> [Exercise data]:
··········
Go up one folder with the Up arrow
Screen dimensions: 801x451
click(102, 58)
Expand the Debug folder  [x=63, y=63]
··········
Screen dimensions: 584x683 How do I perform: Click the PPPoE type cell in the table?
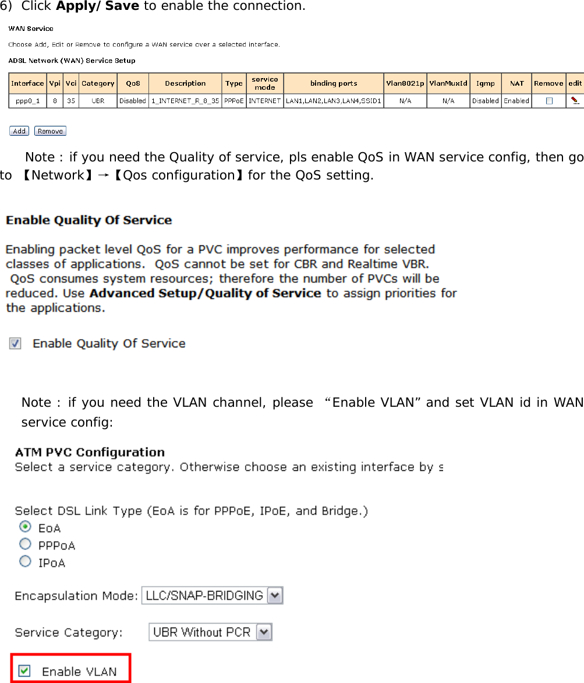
··········
In the entries above, find the line with "Screen dimensions: 801x451" and the line with "Expand the Debug", then restate word for word both of them and every line between, with nothing more.

> [Result of this task]:
Screen dimensions: 801x451
click(102, 58)
Expand the Debug folder  [x=63, y=63]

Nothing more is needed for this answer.